Tuesday, March 04, 2014

Skidelsky on Keynes and Marx

Robert Skidelsky, a biorapher of Keynes has a short article in 2012 Keynes, Hobson and Marx. From the conclusion of the article:
"Recent events have persuaded me that there is something intuitively right about the Marxist analysis. It is especially illuminating about globalisation. It seems to me quite reasonable to interpret the off-shoring of US production to China and East Asia as an attempt to restore the profitability of American capital by locating production in regions where labour was cheap and trade unions did not exist. This raises the crucial question of to what extent globalization as now practised is in the interests of the citizens of developed countries.
This brings me to my main criticism of Keynes. The idea that economic outcomes could be impacted by class power was beyond his ken. Essentially, unmanaged capitalist systems failed to maintain full employment because classical economics gave the wrong message. It assumed away uncertainty, and thereby mandated a high degree of laissez-faire. Light-touch regulation of the financial system was all that was needed because banks were optimally self-regulating.
In short, the flaw was theoretical, not structural. What was needed was a more accurate theory, not a redistribution of power. As Keynes famously put it at the end of the GT, 'ideas' are more powerful than 'vested interests' (GT, 283). The almost contemptuous dismissal of the non-ideational elements of the economic system as 'vested interests' shows that he lacked proper cognizance of them.

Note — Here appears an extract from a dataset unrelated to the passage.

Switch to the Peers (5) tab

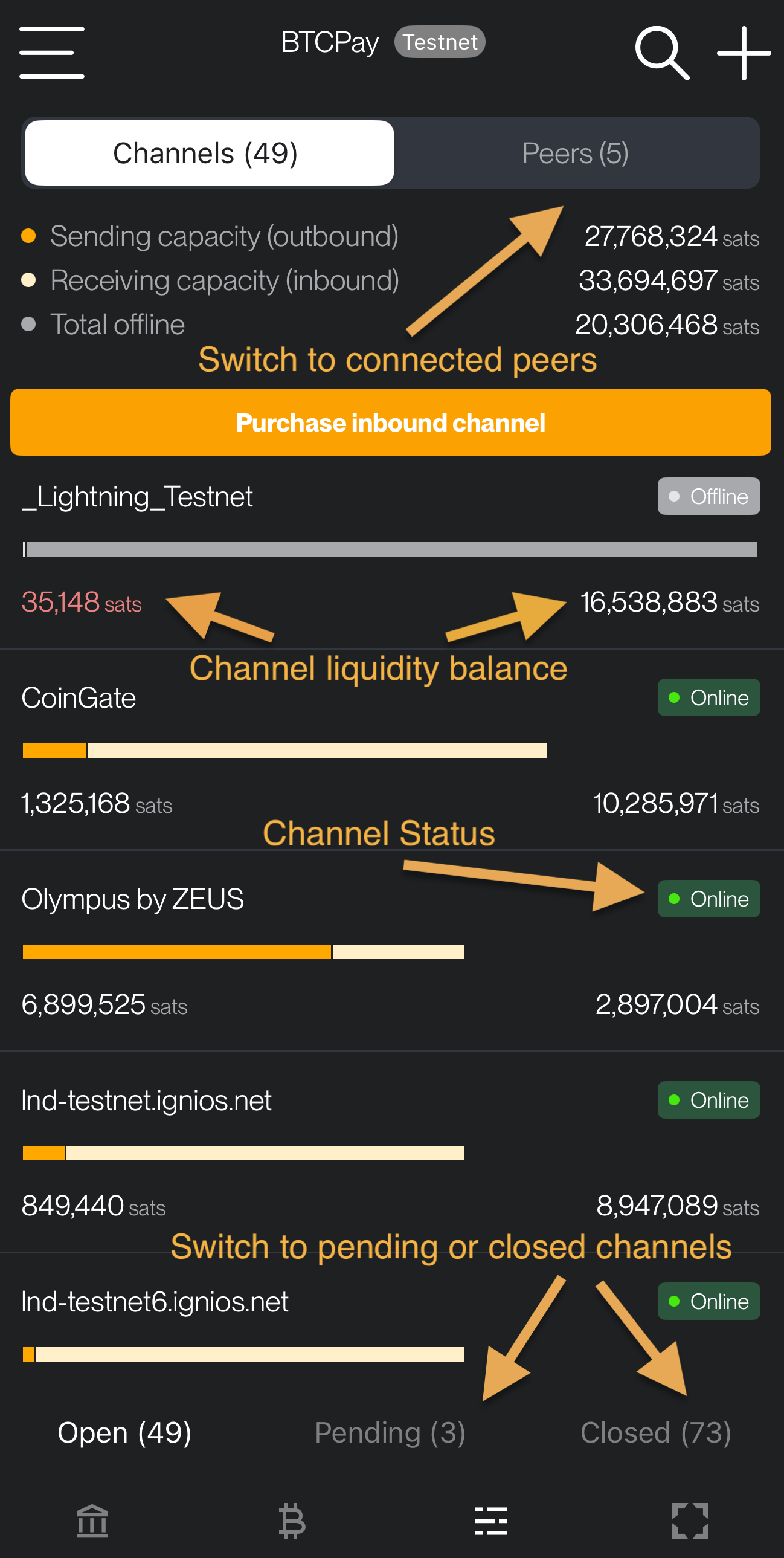click(x=575, y=153)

Keynes's re-definition of the economic problem of his day as a technical problem in economics was politically very convenient. Practical businessmen are quite receptive to new ideas providing they allow them to keep their profits and managerial prerogatives. In the interwar years deficient demand leading to mass unemployment was a threat to both, not least because it aroused social hostility to capitalism. Keynes was definitely preferable to Marx. So they were happy for the state to look after demand and protect them from the unions, even to acquiesce in modest measures of redistribution to keep the people happy.
However, the state proved unable to protect the Keynesian revolution itself from the consequences of the continuing full employment it guaranteed. Full employment strengthened union power; unions used their position to push wages ahead of productivity; wages started to encroach on profits. So the business class demanded an end to the full employment commitment, lower taxes, and freedom to export capitalism.
I think this analysis explains many features of the post-Reagan, post Thatcher economy: the much higher levels of unemployment, the weakening of the trade unions, the curtailment of the social safety net, the stagnation in real wages and concomitant surge in household indebtedness, the increased pressure on working hours, the capital-friendly changes in taxes, the de-regulation of finance, and much else.
But the Reagan-Thatcher solution to the problem of capitalism has recreated the Hobsonian problem of underconsumption. Since the 1980s, the rich, in western countries, have been able to appropriate the lion's share of productivity growth. So future crises are inevitable.
To avoid them we need to rebalance our economic life: away from consumption towards leisure, away from financialisation towards sustainability, away from globalisation towards community, away from love of money towards ethics.
How to do this is a political question, to which post-Keynesians should now turn. Keynes should remain our inspiration. But we need to go beyond him in both thought and action."